Ethics approval and consent to participate
The Swedish Ethical Review Authority approved the study (2019-06177). As it involved evaluating outcomes after implementing evidence-based and guideline-recommended clinical routines in daily practice, the need for informed consent was waived. As for SWEDEHEART data, a nurse or physician verbally informs all eligible patients at hospital admission of their registration and opt-out rights. All patients have the right to deny registration and retain the right to be removed from the registry at any time.
Sample size calculations
In the randomized controlled double-blind Evaluation of Varenicline in Smoking Cessation for Patients Post-Acute Coronary Syndrome (EVITA) trial, patients with acute coronary syndrome and who were smokers at baseline were randomized to receive either varenicline or placebo before discharge 11. In the intervention arm, 58% of patients were smoke-free at first follow-up (12 weeks), compared to 36% in the placebo arm (21.3% difference, p<0.0001). In the current study, at the CR centres implementing the new routines, 59% of current smokers at the time of MI were abstinent at the first SWEDEHEART follow-up (6-10 weeks) in 2017 15. Based on EVITA results, we concluded that a 15%-point change improvement in smoking cessation rates was a reasonable target for the current study. A somewhat lower improvement rate compared to EVITA was expected because the proportion of smokers abstinent at 2-months is already quite high and not all patients were expected to be identified and thus potentially benefitting from the new routines. With a power of 80% and a two-sided significance level of 0.05 we calculated that we need to include 150 patients in each group.

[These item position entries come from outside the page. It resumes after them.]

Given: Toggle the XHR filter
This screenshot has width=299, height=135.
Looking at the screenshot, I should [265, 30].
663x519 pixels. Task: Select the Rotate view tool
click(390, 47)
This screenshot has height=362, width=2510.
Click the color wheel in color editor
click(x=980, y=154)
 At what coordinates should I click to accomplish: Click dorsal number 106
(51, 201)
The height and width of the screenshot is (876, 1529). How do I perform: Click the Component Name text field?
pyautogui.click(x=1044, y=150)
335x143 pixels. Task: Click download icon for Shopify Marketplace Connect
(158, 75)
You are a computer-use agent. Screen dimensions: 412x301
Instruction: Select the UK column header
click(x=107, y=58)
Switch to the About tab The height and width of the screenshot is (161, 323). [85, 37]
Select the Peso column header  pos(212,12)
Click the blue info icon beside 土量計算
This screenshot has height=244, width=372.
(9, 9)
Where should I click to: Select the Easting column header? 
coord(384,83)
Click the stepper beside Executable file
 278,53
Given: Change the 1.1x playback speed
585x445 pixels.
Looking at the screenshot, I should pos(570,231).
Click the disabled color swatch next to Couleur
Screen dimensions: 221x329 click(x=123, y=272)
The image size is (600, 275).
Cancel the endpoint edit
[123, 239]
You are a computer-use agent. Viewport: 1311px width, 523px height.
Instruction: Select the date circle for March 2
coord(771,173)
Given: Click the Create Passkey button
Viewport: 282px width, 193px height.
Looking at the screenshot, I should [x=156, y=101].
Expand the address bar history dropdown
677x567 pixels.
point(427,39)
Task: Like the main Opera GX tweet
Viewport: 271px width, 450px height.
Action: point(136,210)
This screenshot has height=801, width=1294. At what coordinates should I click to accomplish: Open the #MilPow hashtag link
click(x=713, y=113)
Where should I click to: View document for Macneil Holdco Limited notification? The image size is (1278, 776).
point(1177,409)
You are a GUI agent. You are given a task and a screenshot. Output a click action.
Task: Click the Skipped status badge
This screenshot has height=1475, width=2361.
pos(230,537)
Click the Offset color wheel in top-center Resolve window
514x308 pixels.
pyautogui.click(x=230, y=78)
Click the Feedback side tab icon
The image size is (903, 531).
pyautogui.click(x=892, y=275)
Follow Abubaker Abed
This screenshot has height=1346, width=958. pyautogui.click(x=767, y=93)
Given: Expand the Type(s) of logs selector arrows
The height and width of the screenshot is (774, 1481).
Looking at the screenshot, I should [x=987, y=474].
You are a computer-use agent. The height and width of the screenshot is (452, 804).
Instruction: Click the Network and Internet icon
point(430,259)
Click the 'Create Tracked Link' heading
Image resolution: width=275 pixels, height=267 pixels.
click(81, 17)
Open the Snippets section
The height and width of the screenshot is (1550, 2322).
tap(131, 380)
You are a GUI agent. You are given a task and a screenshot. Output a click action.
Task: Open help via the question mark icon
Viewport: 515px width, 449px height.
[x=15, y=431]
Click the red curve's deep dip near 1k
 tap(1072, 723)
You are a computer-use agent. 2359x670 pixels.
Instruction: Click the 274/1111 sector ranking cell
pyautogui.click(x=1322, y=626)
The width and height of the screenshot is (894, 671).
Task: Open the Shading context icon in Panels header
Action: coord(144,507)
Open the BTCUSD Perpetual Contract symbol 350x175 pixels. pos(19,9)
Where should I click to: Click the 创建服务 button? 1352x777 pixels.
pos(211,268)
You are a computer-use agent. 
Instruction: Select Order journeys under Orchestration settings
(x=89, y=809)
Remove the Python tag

Baseline patient characteristics are presented as medians (q1, q3) and percentages. Adherence to the implemented routines are described using percentages and comparisons made using chi-square test. The primary and secondary outcomes were analyzed using logistic regression. The primary outcome analysis was first done for all current smokers admitted during the predefined implementation period (intention to treat) and thereafter including only current smokers counselled during admission (per protocol). For the secondary outcomes, each routine´s association with smoking cessation at 2-months for patients from the implementation period only were evaluated. Finally, all routines were included as independent variables simultaneously. For all regression analyses, crude models were fitted, whereafter models were adjusted for age, gender, size of center (small, medium, large), length of hospital stay, and whether the patient was discharged during the weekend (Saturday-Sunday), Mondays or during holidays. Mondays were included as patients discharged on Mondays often had returned home before the nurse had a chance to consult the patients.